Летом на этом участке бывало людно и шумно, работали краны гидроторфа, возле коричневых штабелей пыхтели автопогрузчики, среди полей сушки мелькали яркие косынки торфяниц, по узкоколейной ветке четыре раза в день пробегала «кукушка» — маленький парово-зишко с десятком открытых товарных вагонов, называемых «решетками». По вечерам возле общежитий под молодыми березами звенели девичьи песни. С осени же на участке оставался лишь сторож да изредка заглядывали охотники, приезжавшие по первозимью стрелять зайцев.

Нынче в сторожке у Фролова было трое ночлежников. Они приехали из Москвы, два дня мотались по заснеженному болоту и утром собирались обратно.

Приезжие были довольны и веселы, так как считали свою охоту удачной: им посчастливилось взять двух крупных зайцев и рыжую лису-огневку.

Фролов же, напротив, считал такую охоту совершенно пустой, но дипломатично помалкивал, чтобы не обидеть заезжих людей, угостивших его ветчиной и столичной водкой.

После ужина охотники, сморенные многочасовой ходьбой по снегу, легли отдыхать, и двое сразу уснули, а третий, который был постарше своих товарищей, еще долго не мог заснуть.

В сторожке уютно тикали ходики, скрипел сверчок, в печной трубе подвывало. На лежанке по-стариковски кряхтел Фролов.

—      Дядя Андрей, не спишь?—тихо спросил приезжий.

—      Какой там сон,— отозвался Фролов.— Изжога замучила. Как только поем чего жирного, так она, проклятая, и подступит. Соды бы выпить, да, как на грех, вся вышла. Надо в город своим наказать, чтобы выслали.

—      Кто у тебя там?

—      Сноха да внучка. После сына остались. Сын-то в эту войну на фронте погиб.

—      Гриша?

—      Григорием звали. А вам откуда это известно?

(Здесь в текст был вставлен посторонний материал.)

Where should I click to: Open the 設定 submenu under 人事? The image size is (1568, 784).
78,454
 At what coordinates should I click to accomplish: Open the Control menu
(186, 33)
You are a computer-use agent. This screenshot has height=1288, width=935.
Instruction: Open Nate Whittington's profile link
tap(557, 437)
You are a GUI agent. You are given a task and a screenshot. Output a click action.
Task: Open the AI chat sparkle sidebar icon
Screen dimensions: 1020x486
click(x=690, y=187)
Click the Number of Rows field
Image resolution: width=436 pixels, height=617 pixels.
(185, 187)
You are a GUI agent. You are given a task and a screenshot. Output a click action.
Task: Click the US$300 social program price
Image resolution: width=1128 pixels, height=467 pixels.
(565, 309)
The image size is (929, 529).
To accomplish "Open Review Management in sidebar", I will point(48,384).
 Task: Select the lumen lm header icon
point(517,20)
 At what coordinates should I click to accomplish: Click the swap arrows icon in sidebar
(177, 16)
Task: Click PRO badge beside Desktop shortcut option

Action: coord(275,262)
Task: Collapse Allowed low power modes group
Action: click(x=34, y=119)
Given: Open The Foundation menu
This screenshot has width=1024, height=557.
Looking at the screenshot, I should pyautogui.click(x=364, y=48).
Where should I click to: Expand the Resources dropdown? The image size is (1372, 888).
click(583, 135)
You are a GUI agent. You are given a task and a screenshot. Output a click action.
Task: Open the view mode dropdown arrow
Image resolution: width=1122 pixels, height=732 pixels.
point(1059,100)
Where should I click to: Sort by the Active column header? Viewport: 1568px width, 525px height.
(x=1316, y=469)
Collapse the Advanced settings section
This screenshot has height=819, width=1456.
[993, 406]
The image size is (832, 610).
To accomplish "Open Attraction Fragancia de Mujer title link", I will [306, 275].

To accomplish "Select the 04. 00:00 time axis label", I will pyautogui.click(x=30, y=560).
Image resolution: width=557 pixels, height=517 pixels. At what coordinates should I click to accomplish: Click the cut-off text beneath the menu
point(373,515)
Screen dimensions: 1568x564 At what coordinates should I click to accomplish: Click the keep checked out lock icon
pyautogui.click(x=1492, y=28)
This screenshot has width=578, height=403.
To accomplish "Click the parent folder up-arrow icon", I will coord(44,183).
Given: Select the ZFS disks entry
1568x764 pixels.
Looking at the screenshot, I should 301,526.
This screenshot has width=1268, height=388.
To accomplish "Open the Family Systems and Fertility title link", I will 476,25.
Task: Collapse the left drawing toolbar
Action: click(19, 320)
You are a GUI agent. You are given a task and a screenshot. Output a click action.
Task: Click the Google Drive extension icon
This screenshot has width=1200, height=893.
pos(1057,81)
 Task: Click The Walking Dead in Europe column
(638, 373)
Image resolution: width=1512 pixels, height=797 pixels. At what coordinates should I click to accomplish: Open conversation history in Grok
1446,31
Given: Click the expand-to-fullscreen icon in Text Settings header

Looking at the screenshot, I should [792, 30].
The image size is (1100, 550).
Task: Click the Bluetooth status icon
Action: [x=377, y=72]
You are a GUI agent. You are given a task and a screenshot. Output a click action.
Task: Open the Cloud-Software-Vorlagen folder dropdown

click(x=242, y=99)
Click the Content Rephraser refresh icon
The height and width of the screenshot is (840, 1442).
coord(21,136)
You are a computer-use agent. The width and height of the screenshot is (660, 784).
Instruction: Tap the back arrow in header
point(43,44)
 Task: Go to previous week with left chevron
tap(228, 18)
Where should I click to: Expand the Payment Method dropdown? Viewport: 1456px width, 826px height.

—      Да ведь мы с тобой, дядя Андрей, можно сказать, соседями были.

Старик вздохнул и неопределенно ответил:

—      Все может быть.

Помолчав, он спросил:

—      А вы чьи же, что-то я угадать не могу?

—      Степана Федина помнишь? С Заовражной слободки...

—      Это какого Федина? Которого машиной задавило?

—      Ну да. Это же мой отец.

—      Так ты погоди-ка,— встрепенулся старик,— тебя Серенькой, что ли, зовут?

—      Признал теперь?

—      А как же! Уж это верно — соседи...

Они и в самом деле прежде были соседями. Окраинная слободка, в которой жили они, называлась Заовражной. Собственно говоря, это была не улица, а десяток деревянных домишек, беспорядочно разбросанных вдоль глинистого оврага. Самым давним жителем этой слободки был сапожник Солнышкин, владелец кособокого домика в три окна.

Фроловы, незадолго до революции приехавшие сюда из деревни, снимали у Солнышкина комнату. Во дворе Солнышкиных росла старая неродящая яблоня. Цвести цвела, а завязи никогда не давала.

Федины жили через два дома в отдельном флигеле. Отец Сергея работал на железной дороге, и, так как он имел хотя небольшой, но постоянный заработок, семья считалась зажиточной.

В двадцатом году Степана Федина придавило машиной. Похворав неделю, он помер. Мать недолго пережила его. Сергею тогда шел тринадцатый год. Через товарищей отца его удалось определить в паровозное депо учеником слесаря. Позже он стал помощником машиниста, а потом уехал учиться на рабфак и с тех пор уже ни разу не бывал в родном городе, где кроме воспоминаний у него ничего и никого не осталось.

Окончив институт, он строил заводы на Урале, в Сибири, в Караганде, работал начальником строительной конторы на юге Украины, четыре года воевал, а после войны обосновался в Москве.

У него давно уже была своя семья, и старший сын учился на втором курсе авиационного института. Была еще дочка, родившаяся после войны. В семье ее называли москвичкой. Нынешней осенью она в первый раз пошла в школу.

Он, конечно, рассказывал детям о своем детстве, о За-овражной слободке, о сапожнике Солнышкине, даже о старой бесплодной яблоне, и когда маленькая дочка спрашивала: «Па, она и теперь еще есть — Заовраж-ная?»—смеясь, отвечал: «Ну что ты, теперь там все по-другому!»

Но что по-другому, как выглядит теперь улица его детства, он, право, не знал.

—      Так как же, дядя Андрей, что там у нас?—нетерпеливо спрашивал он, приподнимаясь и раскуривая папиросу.

—      Да так, ничего выдающего.

—      Постой, а Заовражная?

—      Какая там Заовражная!—отмахнулся старик.— За линией-то новый завод построили. Махина! Домишки, стало быть, начисто срыли, да уж и оврага-то нету.